* DATASET EXCERPTS:

* begin *

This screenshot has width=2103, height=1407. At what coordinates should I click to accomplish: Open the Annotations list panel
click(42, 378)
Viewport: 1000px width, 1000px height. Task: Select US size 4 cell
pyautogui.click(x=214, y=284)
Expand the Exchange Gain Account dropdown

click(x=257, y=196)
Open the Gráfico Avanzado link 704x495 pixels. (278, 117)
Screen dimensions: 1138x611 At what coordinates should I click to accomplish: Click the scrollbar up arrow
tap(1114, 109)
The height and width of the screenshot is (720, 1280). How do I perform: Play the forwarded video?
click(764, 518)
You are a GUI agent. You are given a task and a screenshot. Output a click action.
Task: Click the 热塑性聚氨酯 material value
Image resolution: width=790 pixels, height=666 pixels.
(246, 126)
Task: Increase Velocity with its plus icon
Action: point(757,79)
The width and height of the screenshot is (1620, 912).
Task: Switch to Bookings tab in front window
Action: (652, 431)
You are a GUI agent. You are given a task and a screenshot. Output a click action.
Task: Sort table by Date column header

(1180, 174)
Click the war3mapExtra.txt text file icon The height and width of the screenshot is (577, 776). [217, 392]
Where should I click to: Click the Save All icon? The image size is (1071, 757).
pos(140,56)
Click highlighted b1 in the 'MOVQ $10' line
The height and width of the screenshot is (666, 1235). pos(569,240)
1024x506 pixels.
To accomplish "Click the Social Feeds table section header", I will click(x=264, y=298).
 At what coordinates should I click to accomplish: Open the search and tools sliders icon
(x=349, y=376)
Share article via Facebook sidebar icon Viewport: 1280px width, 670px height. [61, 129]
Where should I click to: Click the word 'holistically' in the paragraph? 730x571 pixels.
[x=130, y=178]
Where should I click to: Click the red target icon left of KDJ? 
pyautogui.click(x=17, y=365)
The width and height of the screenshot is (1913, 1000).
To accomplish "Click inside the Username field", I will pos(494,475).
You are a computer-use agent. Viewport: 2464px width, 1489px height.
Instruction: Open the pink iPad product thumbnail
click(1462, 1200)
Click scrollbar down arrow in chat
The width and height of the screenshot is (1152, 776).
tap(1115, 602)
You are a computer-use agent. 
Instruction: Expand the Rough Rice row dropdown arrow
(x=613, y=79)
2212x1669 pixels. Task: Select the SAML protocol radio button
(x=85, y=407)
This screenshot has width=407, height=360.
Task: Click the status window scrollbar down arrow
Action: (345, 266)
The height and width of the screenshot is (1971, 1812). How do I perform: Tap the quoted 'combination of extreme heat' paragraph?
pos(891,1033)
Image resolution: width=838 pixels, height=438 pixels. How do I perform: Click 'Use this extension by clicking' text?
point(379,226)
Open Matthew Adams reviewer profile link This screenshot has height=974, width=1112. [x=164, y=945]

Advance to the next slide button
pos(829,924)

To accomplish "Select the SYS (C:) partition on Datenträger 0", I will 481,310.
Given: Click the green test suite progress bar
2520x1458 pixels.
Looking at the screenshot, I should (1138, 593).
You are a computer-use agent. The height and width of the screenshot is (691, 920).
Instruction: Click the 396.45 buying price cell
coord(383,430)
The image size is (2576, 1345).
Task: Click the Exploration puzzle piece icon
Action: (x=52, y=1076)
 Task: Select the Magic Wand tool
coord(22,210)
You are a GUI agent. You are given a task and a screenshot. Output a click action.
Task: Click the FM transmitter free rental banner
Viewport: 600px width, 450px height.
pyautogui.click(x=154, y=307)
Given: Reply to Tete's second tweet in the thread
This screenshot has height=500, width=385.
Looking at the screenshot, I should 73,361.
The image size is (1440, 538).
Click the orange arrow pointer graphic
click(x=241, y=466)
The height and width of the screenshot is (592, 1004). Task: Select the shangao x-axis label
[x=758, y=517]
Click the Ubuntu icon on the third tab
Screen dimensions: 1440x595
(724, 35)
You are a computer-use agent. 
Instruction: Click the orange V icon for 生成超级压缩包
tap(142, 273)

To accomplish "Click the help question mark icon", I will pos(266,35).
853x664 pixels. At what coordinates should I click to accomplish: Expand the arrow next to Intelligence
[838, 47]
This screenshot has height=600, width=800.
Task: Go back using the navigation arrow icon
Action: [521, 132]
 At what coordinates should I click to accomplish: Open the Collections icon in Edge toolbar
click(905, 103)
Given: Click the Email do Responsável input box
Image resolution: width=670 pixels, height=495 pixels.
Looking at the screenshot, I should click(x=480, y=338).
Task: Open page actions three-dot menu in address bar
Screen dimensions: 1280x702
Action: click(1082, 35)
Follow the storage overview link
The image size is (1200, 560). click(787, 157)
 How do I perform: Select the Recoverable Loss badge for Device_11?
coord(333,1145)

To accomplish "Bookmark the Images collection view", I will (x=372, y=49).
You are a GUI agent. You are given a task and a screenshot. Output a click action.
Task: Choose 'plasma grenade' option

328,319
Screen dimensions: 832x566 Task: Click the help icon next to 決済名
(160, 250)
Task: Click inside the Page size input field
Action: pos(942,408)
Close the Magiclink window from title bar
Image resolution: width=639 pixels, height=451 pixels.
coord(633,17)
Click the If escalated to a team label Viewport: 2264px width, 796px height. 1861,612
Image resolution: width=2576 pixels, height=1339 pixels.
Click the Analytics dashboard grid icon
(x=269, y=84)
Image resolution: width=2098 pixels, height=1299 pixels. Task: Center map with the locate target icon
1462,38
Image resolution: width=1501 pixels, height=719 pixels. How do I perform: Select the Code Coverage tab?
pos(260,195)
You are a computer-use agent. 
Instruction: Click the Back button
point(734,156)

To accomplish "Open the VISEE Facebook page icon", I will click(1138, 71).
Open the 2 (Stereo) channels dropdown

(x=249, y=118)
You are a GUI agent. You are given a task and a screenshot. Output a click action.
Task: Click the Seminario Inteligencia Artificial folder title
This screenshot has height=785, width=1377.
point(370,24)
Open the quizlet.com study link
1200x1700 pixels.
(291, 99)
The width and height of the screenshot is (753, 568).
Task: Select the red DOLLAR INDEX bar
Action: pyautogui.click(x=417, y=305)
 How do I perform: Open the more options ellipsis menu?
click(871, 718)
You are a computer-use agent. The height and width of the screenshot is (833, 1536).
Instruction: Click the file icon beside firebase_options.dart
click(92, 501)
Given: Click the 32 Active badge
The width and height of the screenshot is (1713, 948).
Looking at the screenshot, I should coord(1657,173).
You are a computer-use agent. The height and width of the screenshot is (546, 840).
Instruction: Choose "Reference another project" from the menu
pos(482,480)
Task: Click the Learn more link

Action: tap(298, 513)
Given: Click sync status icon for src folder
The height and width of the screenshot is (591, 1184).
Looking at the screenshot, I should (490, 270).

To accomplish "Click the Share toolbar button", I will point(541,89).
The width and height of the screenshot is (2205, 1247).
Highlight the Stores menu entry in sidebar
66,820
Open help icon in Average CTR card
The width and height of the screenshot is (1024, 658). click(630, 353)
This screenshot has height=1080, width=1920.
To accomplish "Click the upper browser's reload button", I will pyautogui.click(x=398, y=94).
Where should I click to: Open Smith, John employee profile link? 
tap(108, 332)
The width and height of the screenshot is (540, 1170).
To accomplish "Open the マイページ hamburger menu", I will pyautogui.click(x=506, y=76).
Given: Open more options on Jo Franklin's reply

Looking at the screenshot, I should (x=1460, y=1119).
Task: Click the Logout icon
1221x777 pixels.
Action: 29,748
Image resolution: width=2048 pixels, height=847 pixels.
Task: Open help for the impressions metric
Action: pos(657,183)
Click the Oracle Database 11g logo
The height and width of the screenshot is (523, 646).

* end *

* EXERCISE DESCRIPTION: Count the lines of the items above that contain the word "Share", and give only that number.

* TASK ANSWER: 2